Как сейчас помню тот апрельский денек, когда всем классом наладились на экскурсию в Эрмитаж. Нева вскрылась ото льда, ладожские воды выталкивали льдины в Финский залив, они налетали друг на друга и ломались, стоял пушечный треск, в воздухе пахло корюшкой, которая шла вслед за льдом и слыла в наших краях за символ весны. В такой день в музей — что на казнь. Иногда удавалось выглянуть в окно, где Весна Священная вступала в свои законные права, сдирая с великой реки ледяной панцирь. Было утро, народу в Эрмитаже мало, изредка доносилась чужеземная речь, а своих и вовсе никого, не считая злобных сторожих, которых я с тех пор и боюсь, хотя конфликт с ними начался у меня чуть позже.
Толпой перемещались из зала в зал, в голове мешанина, часы с павлином, распушающим ровно в полдень свой хвостище, казались куда занятнее мадонны Рафаэля. Вообще, не считая женских грудей и лобков, все равно, в чьем исполнении, Кранаха или Рубенса, мимо которых наша училка стыдливо убыстряла шаг, а мы, наоборот, замедляли, отставая, больше всего поразила наш класс оружейная палата, посреди которой сидели на боевых конях мои будущие подопечные — средневековые рыцари в тяжелых доспехах.

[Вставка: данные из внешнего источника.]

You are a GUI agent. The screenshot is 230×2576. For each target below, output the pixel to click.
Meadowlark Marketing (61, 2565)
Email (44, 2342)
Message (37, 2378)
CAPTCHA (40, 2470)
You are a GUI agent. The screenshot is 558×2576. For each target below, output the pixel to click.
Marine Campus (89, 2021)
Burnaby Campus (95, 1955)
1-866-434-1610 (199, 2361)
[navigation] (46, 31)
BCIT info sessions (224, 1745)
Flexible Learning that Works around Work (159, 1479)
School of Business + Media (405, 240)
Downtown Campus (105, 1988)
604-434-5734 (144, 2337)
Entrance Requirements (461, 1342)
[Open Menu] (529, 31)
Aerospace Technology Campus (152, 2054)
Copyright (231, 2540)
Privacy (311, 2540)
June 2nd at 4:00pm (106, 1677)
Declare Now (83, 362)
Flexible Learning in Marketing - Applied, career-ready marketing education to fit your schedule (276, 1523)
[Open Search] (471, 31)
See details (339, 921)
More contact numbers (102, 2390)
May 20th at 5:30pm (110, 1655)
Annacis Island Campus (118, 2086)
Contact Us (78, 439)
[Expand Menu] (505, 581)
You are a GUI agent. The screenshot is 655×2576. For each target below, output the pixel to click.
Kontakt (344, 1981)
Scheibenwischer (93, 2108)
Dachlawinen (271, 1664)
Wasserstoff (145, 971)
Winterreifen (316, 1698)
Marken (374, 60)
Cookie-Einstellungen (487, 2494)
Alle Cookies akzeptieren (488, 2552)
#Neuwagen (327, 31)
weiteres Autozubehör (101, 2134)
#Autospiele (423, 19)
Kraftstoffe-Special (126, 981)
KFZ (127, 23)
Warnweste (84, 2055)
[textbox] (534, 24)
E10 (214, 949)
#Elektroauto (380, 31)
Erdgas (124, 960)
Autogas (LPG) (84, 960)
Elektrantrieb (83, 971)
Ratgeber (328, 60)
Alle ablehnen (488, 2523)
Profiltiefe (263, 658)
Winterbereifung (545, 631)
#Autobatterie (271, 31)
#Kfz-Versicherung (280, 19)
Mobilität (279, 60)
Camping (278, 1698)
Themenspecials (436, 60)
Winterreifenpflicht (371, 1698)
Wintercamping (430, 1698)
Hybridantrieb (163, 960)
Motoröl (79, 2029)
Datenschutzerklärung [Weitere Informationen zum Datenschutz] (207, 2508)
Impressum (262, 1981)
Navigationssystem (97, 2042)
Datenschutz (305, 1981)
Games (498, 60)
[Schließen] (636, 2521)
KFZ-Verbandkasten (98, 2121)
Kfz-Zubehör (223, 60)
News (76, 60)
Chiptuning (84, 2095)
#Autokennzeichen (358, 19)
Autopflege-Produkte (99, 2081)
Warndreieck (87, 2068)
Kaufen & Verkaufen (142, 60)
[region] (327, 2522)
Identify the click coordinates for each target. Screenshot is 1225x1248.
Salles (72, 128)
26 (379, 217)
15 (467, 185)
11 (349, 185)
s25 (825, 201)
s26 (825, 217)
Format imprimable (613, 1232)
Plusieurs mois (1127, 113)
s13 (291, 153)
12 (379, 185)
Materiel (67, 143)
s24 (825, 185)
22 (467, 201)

Вот так, короткими пробежками от одного музейного объекта к другому, добрались мы наконец и до нее. Облокотившись на одну и вытянув вперед, навстречу невидимому гостю, другую руку, откинув одеяло, во всей своей голой и даже слегка дряблой телесности она возлежала на мещанской, по тогдашним моим понятиям, кровати, среди подушек и пуховиков, а над ней, мелодраматически заломив руки, рыдало некое крылатое существо — не то амур, не то ангел. На заднем фоне видна была еще служанка то ли сводня, а скорее всего обе в одном лице. Роскошная рама казалась лишней — альковная сцена и без того была обрамлена пышными завесами.